一般社団法人 日本医療情報学会

[4-G-1-03] 脳卒中患者・介助者を対象とした医療技術評価基盤開発に向けたElectronic Patients-reported outcome (ePRO) 情報収集システムの構築

*下川 能史1、竹上 未紗2、船越 公太3、木島 真一4、有村 公一1、西村 中1、鴨打 正浩5、西村 邦宏2、中島 直樹6、飯原 弘二7 (1. 九州大学大学院医学研究院脳神経外科 , 2. 国立循環器病研究センター予防医学・疫学情報部, 3. 九州大学病院ARO次世代医療センター, 4. 九州大学大学院医学研究院循環器内科学, 5. 九州大学大学院医学研究院医療経営・管理学講座, 6. 九州大学病院メディカル・インフォメーションセンター, 7. 国立循環器病研究センター)

Quality of life, Patient-reported outcome, Electronic patient-reported outcome, Stroke, Health Technology Assessment


【背景と目的】

医療の評価指標として、生存期間だけでなく患者の視点に立った中長期的なQuality of Life(QOL)評価が重要であるが、既存の大規模脳卒中データベースでは患者の主観的なアウトカムであるPatient-Reported Outcome (PRO) 情報は収集されていない。我々は大規模脳卒中データベースに、PROを用いて収集した患者・介助者のQOL情報を付与し、それらをもとにした医療技術評価基盤の開発に取り組んでいる。近年、電子的PRO (Electronic PRO, ePRO)の利用が注目されており、我々は脳卒中患者・介助者を対象としてePROを導入したので、その経験を報告する。

練習問題:
**1.** 本文抜粋の「一般社団法人 日本医療情報学会」から「九州大学病院メディカル・インフォメーションセンター, 7. 国立循環器病研究センター)」までを、「介助者」を「介護者」に入れ替えて書き直してください。
**2.** 本文抜粋によると、既存の大規模脳卒中データベースで収集されていない情報は何ですか。
記録は本文とは別の資料です。

提供記録:
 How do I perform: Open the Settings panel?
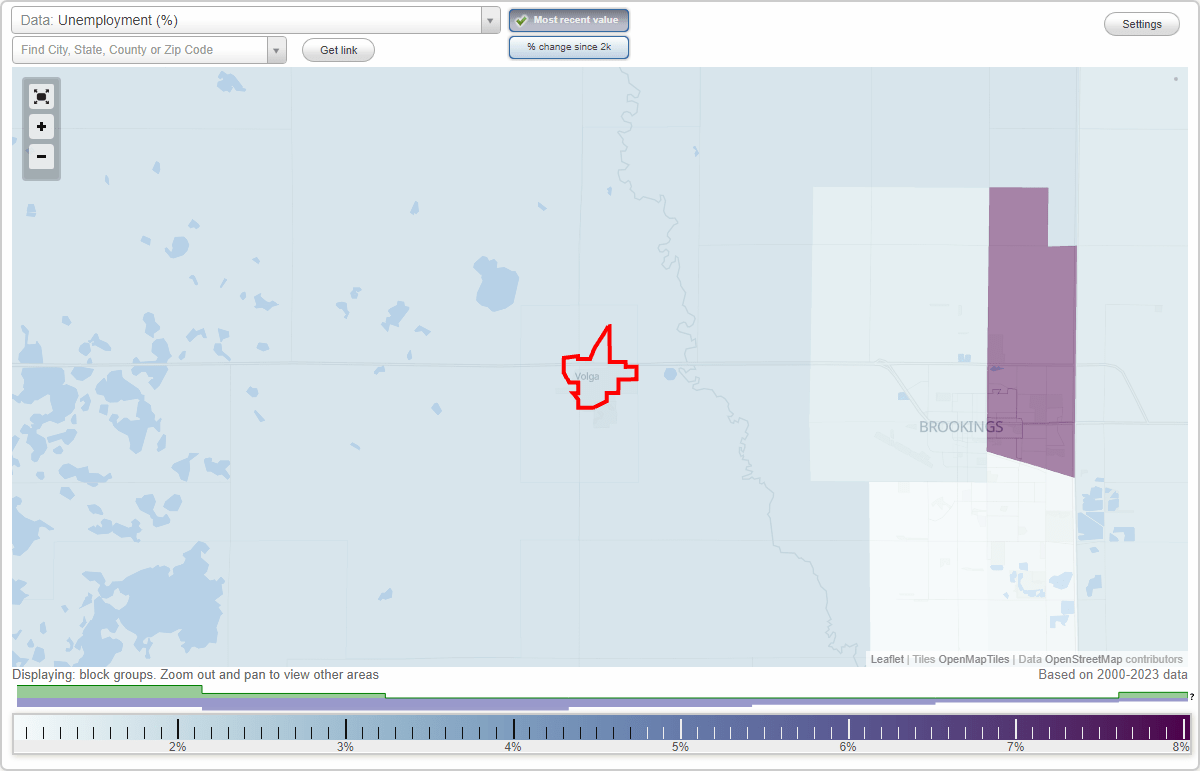click(x=1141, y=23)
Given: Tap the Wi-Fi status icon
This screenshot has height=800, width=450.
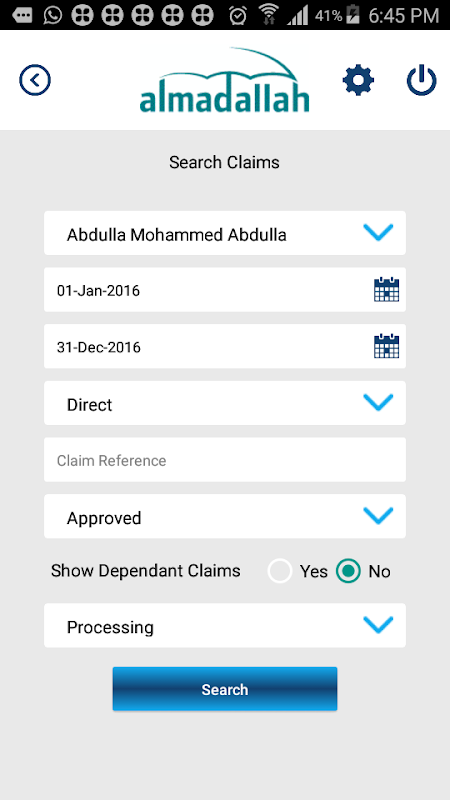Looking at the screenshot, I should [x=268, y=15].
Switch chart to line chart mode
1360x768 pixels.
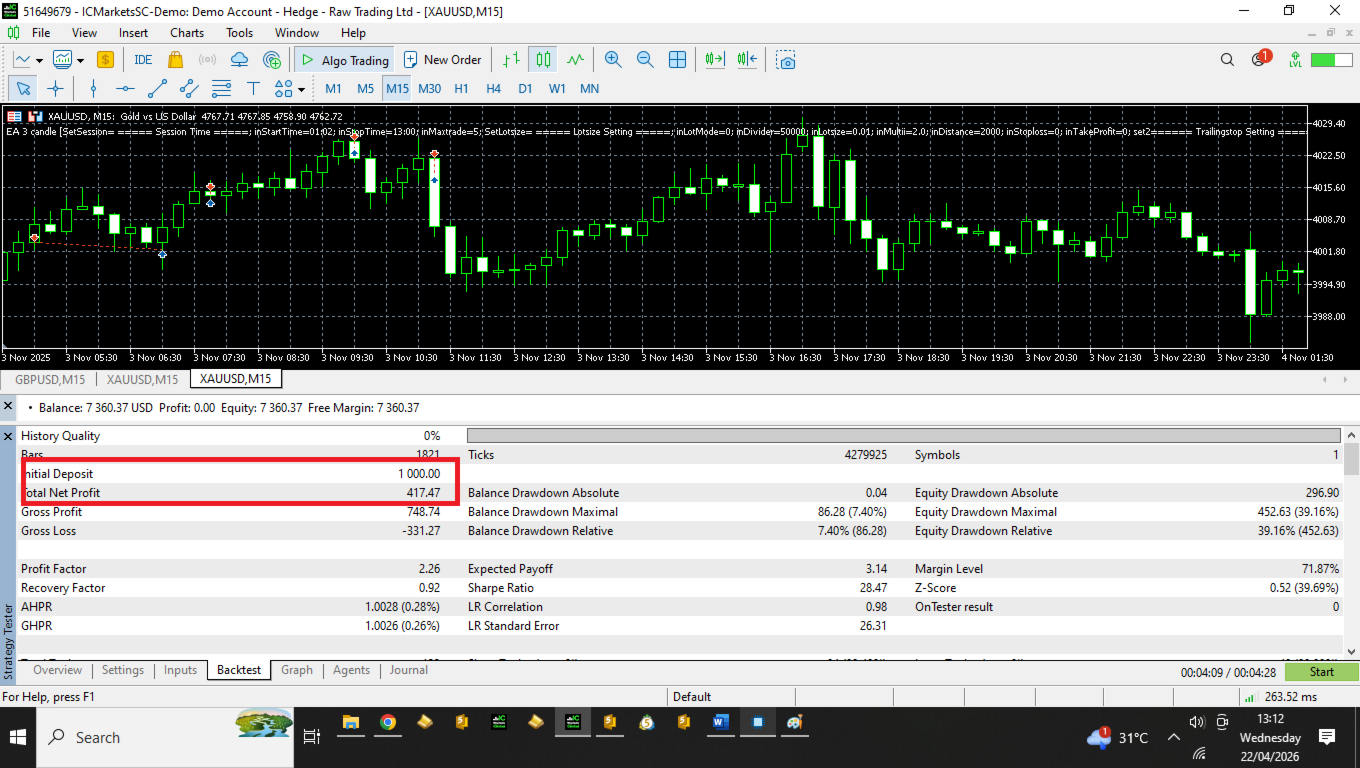click(x=575, y=60)
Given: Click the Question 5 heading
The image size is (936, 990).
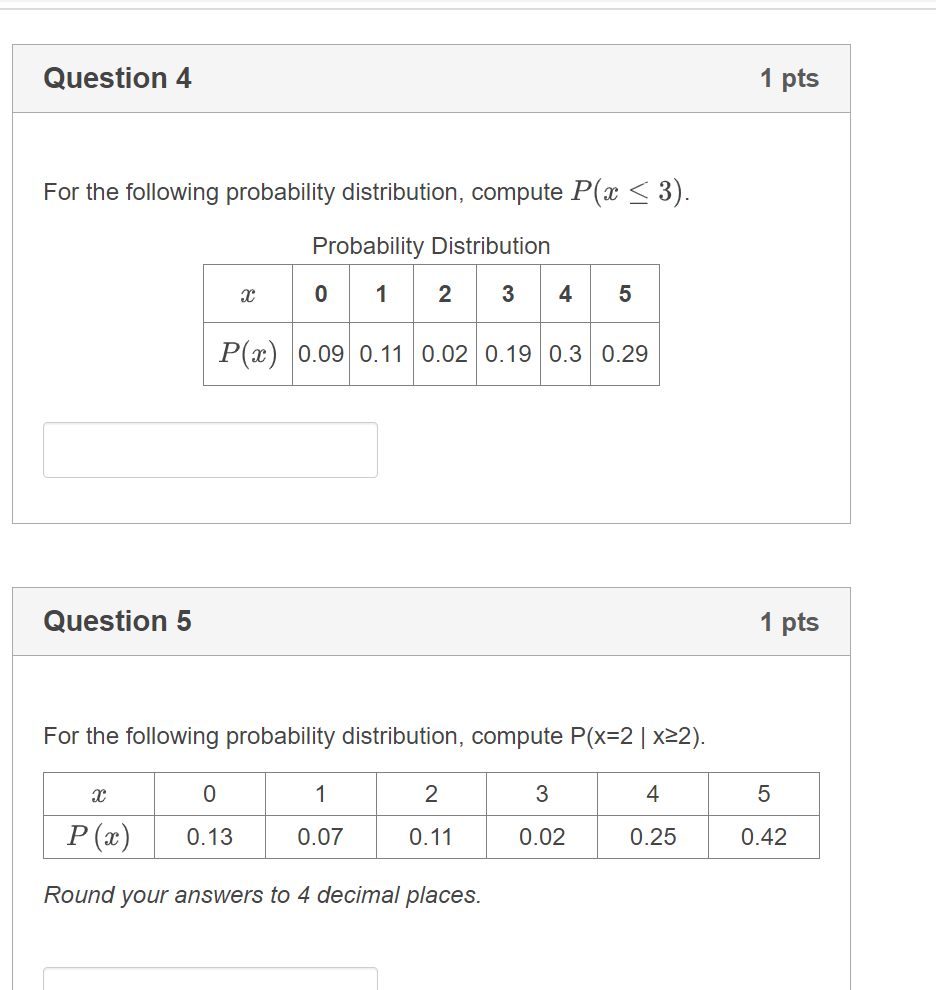Looking at the screenshot, I should (117, 621).
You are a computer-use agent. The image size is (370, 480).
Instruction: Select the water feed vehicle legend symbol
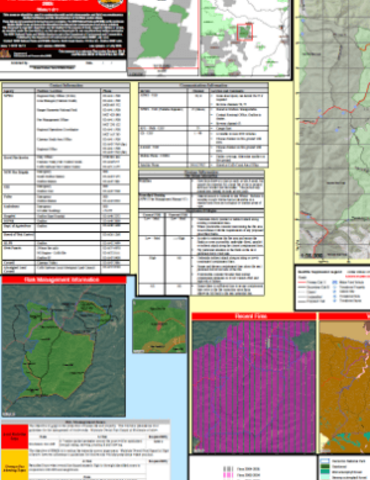pos(334,282)
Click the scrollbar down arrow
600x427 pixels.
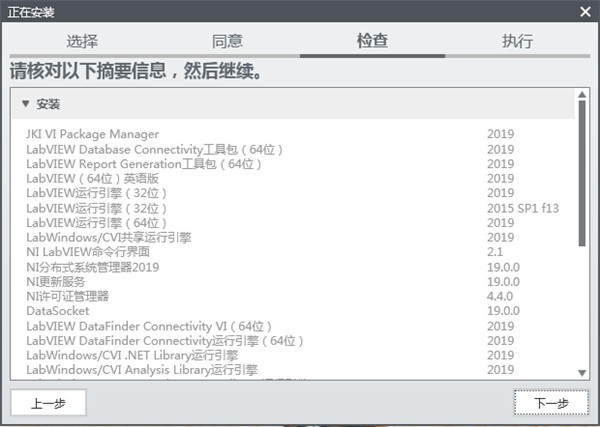(583, 372)
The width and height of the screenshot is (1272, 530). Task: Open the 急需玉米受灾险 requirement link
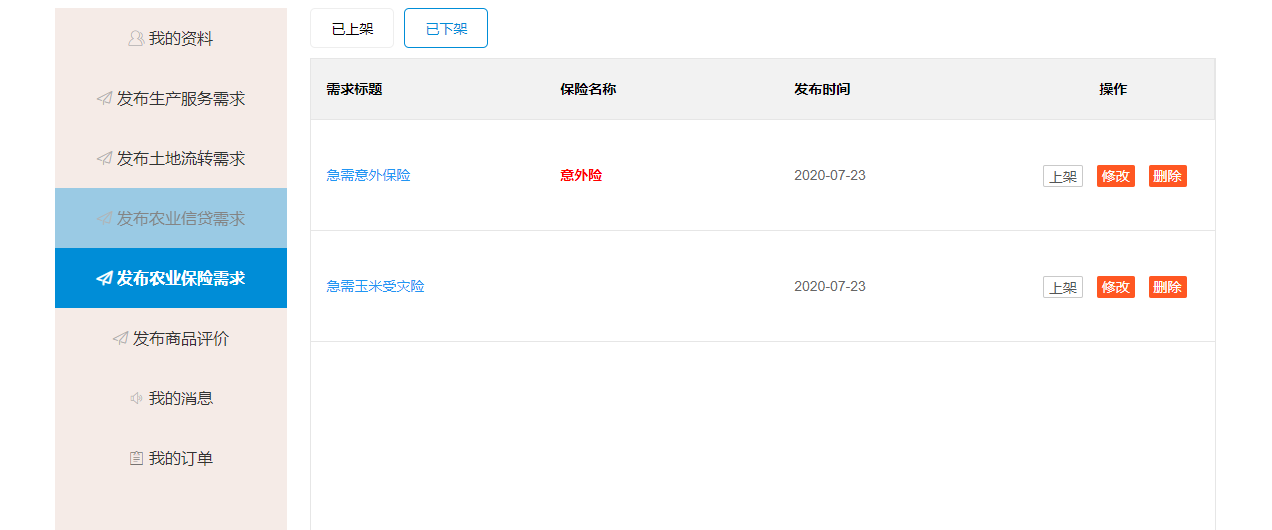tap(375, 287)
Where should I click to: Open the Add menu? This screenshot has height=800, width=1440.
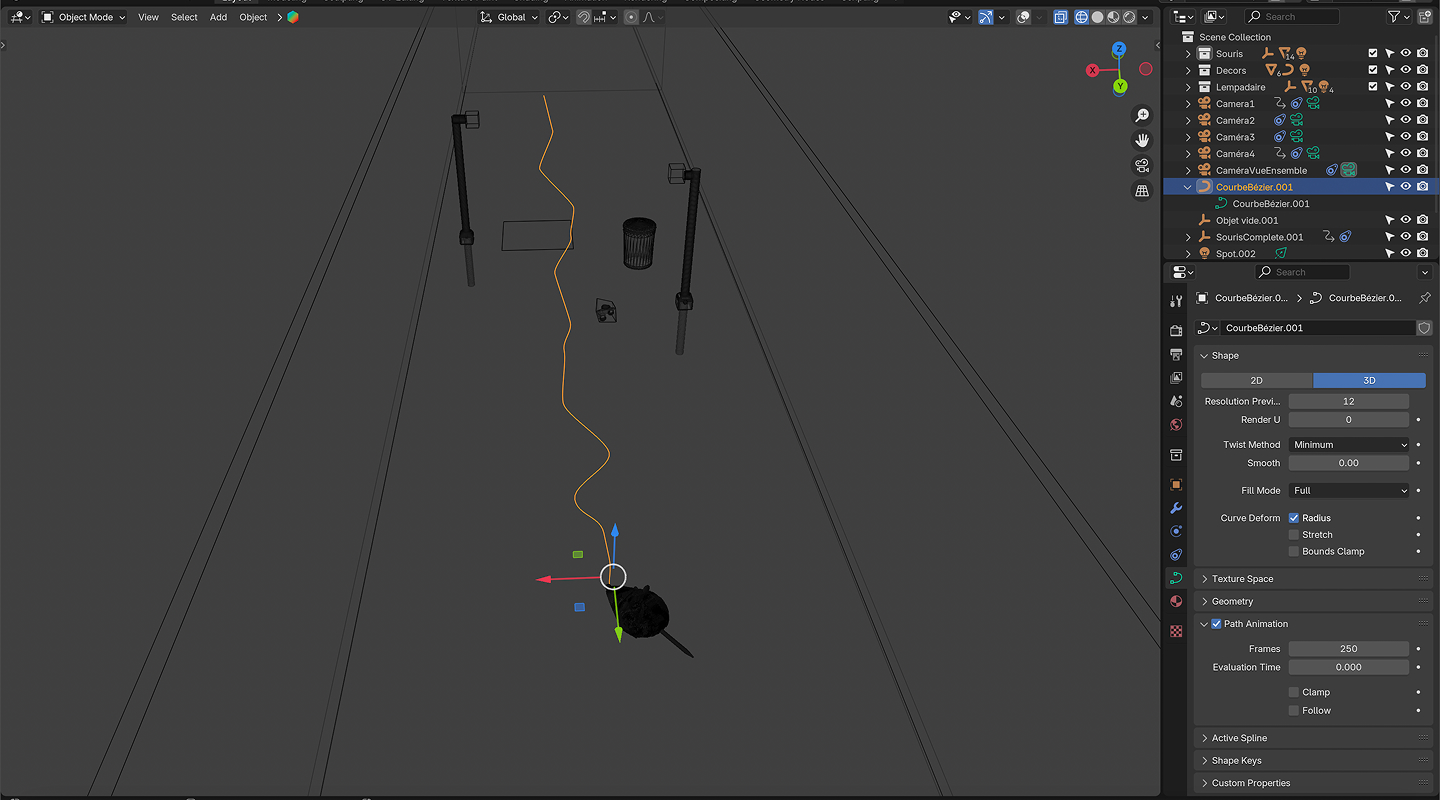coord(218,17)
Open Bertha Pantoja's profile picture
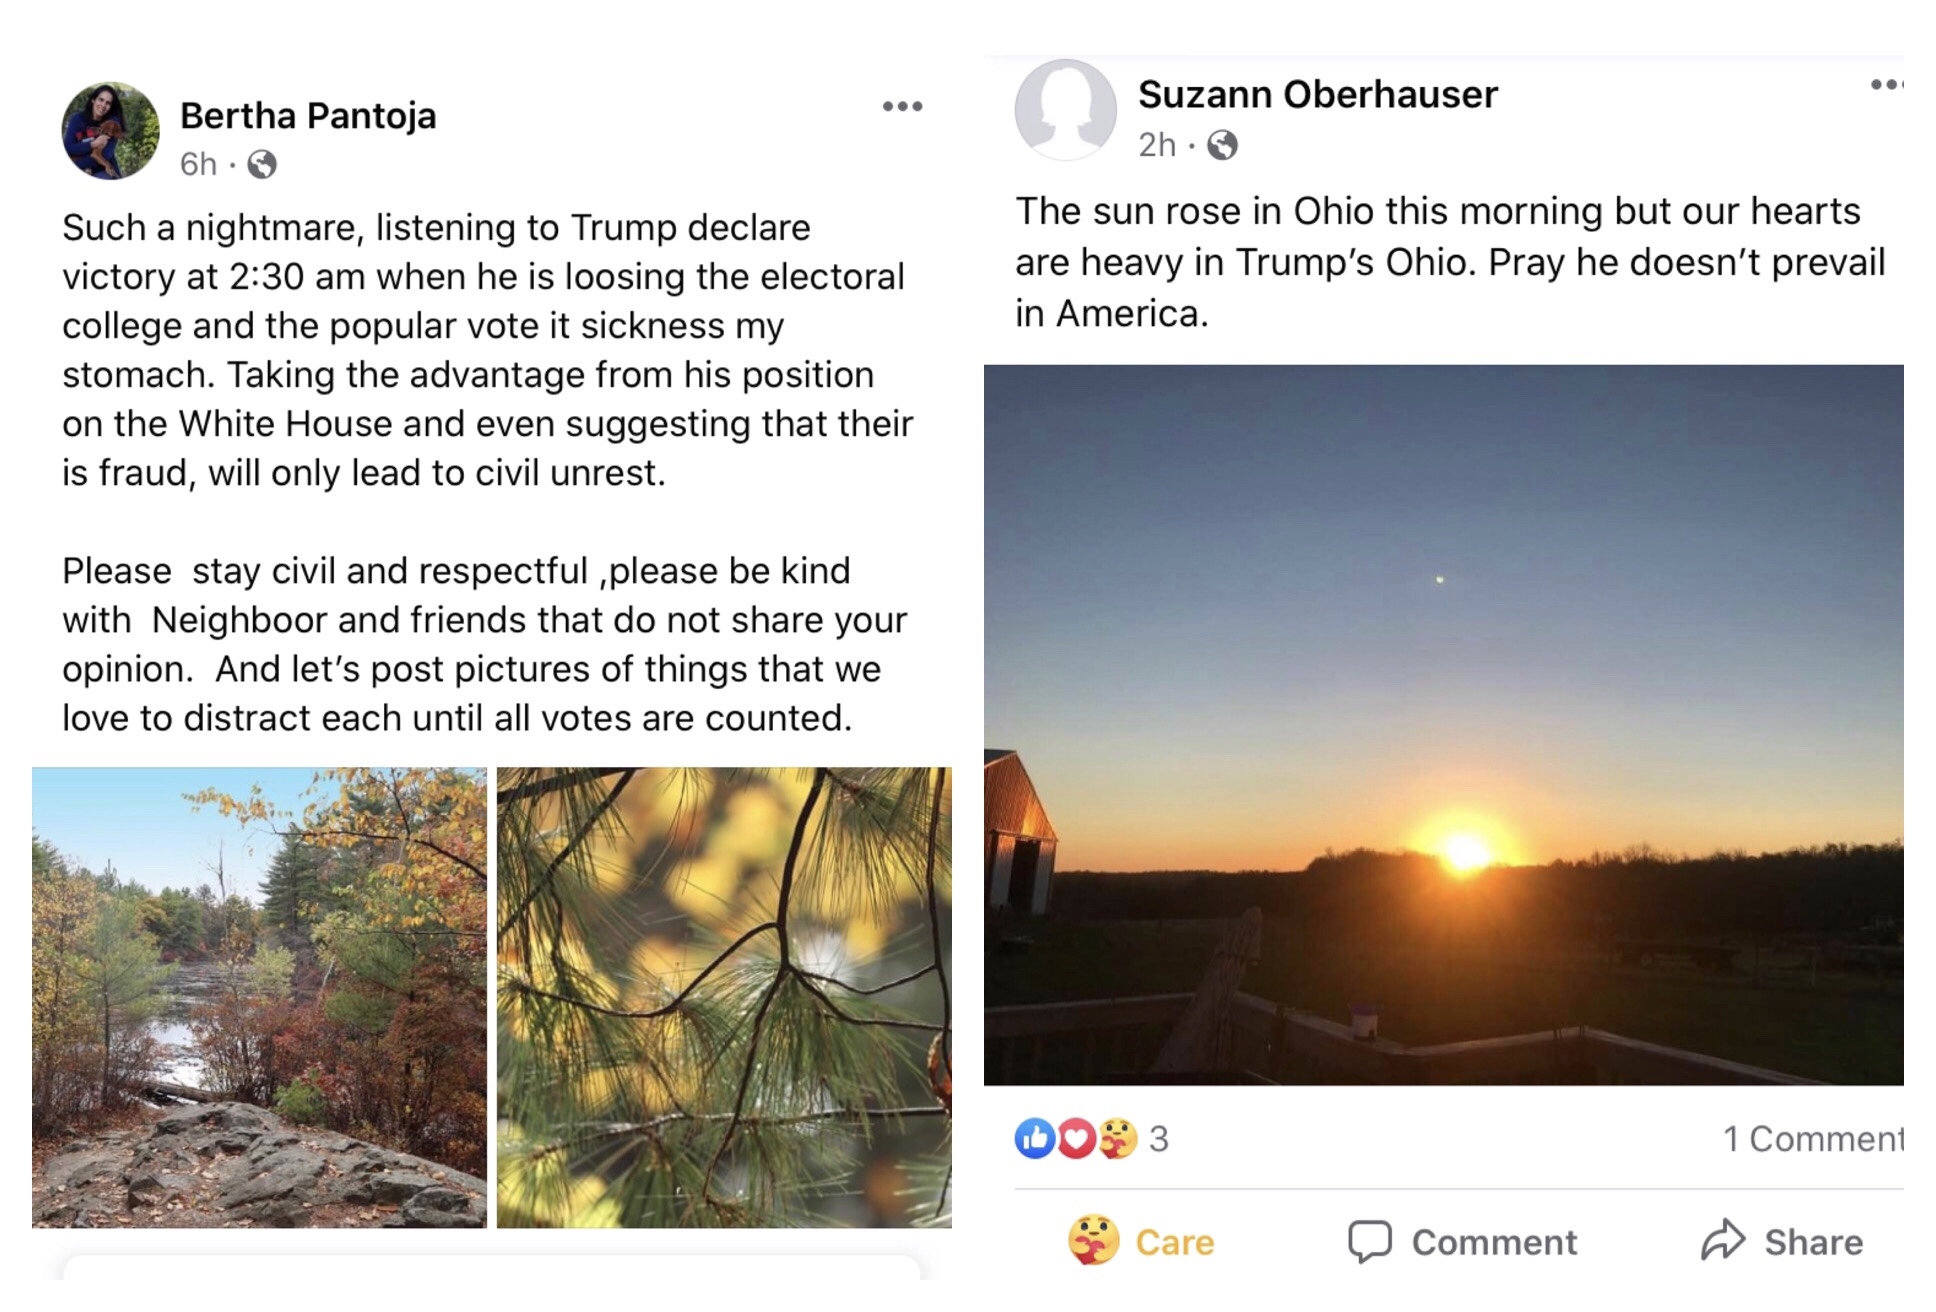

解答:
**1.**
一般社団法人 日本医療情報学会

[4-G-1-03] 脳卒中患者・介護者を対象とした医療技術評価基盤開発に向けたElectronic Patients-reported outcome (ePRO) 情報収集システムの構築

*下川 能史1、竹上 未紗2、船越 公太3、木島 真一4、有村 公一1、西村 中1、鴨打 正浩5、西村 邦宏2、中島 直樹6、飯原 弘二7 (1. 九州大学大学院医学研究院脳神経外科 , 2. 国立循環器病研究センター予防医学・疫学情報部, 3. 九州大学病院ARO次世代医療センター, 4. 九州大学大学院医学研究院循環器内科学, 5. 九州大学大学院医学研究院医療経営・管理学講座, 6. 九州大学病院メディカル・インフォメーションセンター, 7. 国立循環器病研究センター)

**2.** 患者の主観的なアウトカムであるPatient-Reported Outcome (PRO) 情報です。